Ils arrivèrent pour demeurer.

Entre leur croix et leur épée s’é­ten­dent des mil­lions de cadavres.

Nous naquîmes ain­si, nous autres.

Leur civil­i­sa­tion tour­na pour nous en barbarie
la rap­ine fut la loi
ain­si que les abus de nos jours persistant.

Nous devons sur­mon­ter le désastre.

Dans notre esprit
il y a un feu non résolu :
c’est l’hu­mil­i­a­tion que l’on respire
c’est l’im­punité de dégrad­er un être humain
c’est la jus­tice biaisée toujours
et monnayable.

Com­ment ne pas être après ça
névrosé, schizophrène ?

Nous devons par­venir à surmonter.

La dis­tance entre le Curios­i­ty sur Mars
et l’oli­garchie décadente…
le Rios Montt que nous subissons,
paraît insurmontable.

Le rêve de l’Es­pagne fut notre cauchemar.

Il n’y a pas de temps pour le pessimisme.

Nous devons sur­mon­ter le désastre.

 

Un deux­ième, plus impres­sion­nant, agrippe et grince rude­ment, avant d’op­pos­er la lumière aux boues du temps.
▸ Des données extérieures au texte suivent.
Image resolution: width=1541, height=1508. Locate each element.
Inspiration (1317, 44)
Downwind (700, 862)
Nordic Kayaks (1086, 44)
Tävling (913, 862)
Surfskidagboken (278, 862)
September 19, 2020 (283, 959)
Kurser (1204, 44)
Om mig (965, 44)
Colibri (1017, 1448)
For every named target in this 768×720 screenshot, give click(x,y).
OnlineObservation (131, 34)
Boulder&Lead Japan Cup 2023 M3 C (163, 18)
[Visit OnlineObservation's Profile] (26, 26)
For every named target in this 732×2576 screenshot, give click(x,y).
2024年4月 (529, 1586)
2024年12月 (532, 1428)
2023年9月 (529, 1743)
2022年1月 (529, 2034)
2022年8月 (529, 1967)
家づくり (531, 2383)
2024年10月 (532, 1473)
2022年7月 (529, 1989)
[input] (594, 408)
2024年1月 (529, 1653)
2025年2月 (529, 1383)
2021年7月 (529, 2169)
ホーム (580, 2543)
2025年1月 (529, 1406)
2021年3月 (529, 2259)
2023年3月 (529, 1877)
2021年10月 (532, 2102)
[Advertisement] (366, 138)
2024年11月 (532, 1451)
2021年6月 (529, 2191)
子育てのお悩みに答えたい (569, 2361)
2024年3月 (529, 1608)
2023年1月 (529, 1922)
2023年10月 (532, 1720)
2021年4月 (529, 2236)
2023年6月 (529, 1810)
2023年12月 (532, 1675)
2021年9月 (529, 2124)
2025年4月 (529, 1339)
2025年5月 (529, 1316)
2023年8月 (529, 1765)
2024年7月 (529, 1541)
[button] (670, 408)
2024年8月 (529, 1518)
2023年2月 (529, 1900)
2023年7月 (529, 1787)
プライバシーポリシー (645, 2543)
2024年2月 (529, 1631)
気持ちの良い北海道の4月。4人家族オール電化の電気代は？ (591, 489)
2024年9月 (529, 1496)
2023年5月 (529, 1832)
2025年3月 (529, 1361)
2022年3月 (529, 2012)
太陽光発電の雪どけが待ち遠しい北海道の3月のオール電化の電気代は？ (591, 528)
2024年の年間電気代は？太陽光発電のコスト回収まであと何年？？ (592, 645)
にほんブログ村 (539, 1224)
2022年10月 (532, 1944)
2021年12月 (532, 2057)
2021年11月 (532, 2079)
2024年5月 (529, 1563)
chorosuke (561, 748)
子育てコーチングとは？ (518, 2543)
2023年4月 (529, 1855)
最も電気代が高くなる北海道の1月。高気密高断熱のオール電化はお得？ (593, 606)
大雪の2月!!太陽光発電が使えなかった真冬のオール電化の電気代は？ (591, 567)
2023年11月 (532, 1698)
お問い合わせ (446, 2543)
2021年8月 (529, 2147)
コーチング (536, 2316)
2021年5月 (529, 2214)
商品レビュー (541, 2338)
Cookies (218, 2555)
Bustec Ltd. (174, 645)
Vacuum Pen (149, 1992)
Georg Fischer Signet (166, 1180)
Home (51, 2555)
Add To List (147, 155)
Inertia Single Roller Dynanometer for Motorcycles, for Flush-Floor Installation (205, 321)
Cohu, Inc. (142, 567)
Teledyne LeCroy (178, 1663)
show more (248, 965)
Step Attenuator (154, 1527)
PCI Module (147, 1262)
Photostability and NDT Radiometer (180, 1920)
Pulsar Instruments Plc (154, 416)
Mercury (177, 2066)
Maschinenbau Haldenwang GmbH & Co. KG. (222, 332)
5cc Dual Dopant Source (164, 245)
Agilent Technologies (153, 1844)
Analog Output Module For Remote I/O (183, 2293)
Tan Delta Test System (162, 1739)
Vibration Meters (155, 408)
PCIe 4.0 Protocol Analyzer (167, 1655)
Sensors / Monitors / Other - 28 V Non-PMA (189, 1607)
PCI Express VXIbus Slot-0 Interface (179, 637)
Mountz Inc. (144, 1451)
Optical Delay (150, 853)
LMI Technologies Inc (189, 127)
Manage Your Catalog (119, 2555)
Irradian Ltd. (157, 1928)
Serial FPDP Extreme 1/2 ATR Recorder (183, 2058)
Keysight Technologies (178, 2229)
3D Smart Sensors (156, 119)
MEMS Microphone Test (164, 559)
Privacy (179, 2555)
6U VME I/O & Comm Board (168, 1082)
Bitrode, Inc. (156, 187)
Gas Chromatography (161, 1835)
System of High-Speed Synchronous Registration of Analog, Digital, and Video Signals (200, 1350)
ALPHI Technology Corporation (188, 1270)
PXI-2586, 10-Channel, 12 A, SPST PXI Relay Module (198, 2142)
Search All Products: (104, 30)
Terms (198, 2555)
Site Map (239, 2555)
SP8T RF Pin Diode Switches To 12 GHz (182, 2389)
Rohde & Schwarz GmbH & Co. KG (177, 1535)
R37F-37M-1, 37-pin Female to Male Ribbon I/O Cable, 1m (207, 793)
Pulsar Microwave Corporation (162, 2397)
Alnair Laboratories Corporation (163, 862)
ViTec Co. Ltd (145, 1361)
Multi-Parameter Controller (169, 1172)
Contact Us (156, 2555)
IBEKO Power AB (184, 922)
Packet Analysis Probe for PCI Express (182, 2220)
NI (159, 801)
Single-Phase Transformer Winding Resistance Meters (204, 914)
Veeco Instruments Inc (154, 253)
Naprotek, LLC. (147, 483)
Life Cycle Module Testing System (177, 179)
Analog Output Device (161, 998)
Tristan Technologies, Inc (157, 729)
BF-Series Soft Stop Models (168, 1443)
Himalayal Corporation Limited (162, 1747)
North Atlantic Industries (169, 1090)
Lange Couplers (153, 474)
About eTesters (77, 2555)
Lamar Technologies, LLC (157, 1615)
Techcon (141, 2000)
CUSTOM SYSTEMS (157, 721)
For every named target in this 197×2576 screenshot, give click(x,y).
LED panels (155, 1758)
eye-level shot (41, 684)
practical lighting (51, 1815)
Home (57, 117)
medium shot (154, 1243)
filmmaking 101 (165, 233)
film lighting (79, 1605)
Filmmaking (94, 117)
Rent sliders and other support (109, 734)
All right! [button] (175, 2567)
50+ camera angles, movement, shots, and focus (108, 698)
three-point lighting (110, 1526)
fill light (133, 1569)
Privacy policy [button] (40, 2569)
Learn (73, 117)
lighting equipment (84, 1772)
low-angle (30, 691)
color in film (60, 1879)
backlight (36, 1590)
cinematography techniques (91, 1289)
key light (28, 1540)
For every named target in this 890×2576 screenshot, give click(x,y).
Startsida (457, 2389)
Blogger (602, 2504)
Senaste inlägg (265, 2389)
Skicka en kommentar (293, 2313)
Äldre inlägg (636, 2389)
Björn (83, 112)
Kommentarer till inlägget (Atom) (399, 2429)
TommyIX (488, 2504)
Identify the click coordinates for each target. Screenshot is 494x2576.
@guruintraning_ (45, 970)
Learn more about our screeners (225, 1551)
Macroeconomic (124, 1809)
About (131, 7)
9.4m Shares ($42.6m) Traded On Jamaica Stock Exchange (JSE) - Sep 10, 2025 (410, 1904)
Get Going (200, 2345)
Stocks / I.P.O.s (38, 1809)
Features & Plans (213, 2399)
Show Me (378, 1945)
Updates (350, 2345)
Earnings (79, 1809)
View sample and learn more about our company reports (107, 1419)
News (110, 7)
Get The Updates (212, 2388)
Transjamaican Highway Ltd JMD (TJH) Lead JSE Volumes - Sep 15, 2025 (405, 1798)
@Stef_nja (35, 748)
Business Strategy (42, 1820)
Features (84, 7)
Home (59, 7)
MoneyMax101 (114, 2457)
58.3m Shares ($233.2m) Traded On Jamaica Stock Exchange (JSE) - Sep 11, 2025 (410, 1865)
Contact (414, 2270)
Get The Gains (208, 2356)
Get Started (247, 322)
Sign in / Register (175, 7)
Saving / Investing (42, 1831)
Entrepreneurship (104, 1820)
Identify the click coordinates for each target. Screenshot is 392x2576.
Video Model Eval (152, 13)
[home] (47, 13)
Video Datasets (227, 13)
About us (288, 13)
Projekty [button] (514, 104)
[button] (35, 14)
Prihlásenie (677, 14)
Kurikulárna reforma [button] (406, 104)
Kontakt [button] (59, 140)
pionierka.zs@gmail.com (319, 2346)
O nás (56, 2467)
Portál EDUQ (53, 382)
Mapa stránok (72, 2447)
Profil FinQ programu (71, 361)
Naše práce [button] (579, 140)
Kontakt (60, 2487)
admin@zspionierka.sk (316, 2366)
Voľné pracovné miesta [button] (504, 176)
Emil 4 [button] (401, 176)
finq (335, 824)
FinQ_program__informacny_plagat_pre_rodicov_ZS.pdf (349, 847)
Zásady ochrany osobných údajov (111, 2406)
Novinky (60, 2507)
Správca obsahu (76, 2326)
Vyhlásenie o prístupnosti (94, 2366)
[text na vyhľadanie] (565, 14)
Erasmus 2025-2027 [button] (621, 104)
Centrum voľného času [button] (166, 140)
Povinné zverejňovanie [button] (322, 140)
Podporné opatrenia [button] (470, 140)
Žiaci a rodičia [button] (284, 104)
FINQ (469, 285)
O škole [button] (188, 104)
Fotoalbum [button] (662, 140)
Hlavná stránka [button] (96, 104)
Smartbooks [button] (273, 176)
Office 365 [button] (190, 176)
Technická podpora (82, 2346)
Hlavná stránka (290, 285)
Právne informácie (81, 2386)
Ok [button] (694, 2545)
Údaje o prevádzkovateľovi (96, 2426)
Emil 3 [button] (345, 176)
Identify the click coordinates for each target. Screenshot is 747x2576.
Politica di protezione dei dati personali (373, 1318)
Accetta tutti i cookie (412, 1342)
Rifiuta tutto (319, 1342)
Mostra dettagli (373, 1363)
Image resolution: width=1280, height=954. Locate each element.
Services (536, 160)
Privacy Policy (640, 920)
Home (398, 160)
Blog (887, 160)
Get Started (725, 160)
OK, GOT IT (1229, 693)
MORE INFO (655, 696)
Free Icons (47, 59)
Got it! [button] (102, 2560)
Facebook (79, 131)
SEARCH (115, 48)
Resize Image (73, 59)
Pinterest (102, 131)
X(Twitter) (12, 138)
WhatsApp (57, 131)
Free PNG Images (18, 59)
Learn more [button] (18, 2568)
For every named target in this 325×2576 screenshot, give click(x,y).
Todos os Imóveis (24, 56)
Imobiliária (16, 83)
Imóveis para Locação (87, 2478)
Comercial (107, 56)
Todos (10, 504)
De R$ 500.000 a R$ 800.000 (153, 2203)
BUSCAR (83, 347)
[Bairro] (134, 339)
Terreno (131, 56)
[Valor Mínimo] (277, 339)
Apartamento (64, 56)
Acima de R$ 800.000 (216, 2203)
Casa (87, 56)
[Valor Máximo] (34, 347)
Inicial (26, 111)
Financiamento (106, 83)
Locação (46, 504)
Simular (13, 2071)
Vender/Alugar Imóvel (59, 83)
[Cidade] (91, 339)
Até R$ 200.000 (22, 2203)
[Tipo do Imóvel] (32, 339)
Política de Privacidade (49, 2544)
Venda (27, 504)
Nâzım Hik­met plaçait l’e­spoir en l’homme, mal­gré Hiroshi­ma ; l’idée d’e­spér­er se fendille et craque au creux des vers de Palen­cia main­tenant, sans jamais s’af­faib­lir un seul instant, ou dis­ons : pour l’in­stant. Quelque chose tient. Quelque chose de pré­caire et de puis­sant. Une  éthique de com­bat, peut-être. Il sem­blerait si douloureux de per­sis­ter sans le sou­tien d’un rien d’é­toile, au fond du présent le plus noir.

 

Aquí esta­mos nosotros

 

Aquí esta­mos nosotros

los ile­git­i­mos
hijos de la posmodernidad
nosotros.

Los fan­tas­mas de país­es desangrados
pari­dos día a día a la intemperie
nosotros.

A los que les vacia­ron los bolsillos
los que nun­ca tuvieron nada
los de la esper­an­za envenenada
nosotros.

Los desech­ables y mis­er­ables   nosotros.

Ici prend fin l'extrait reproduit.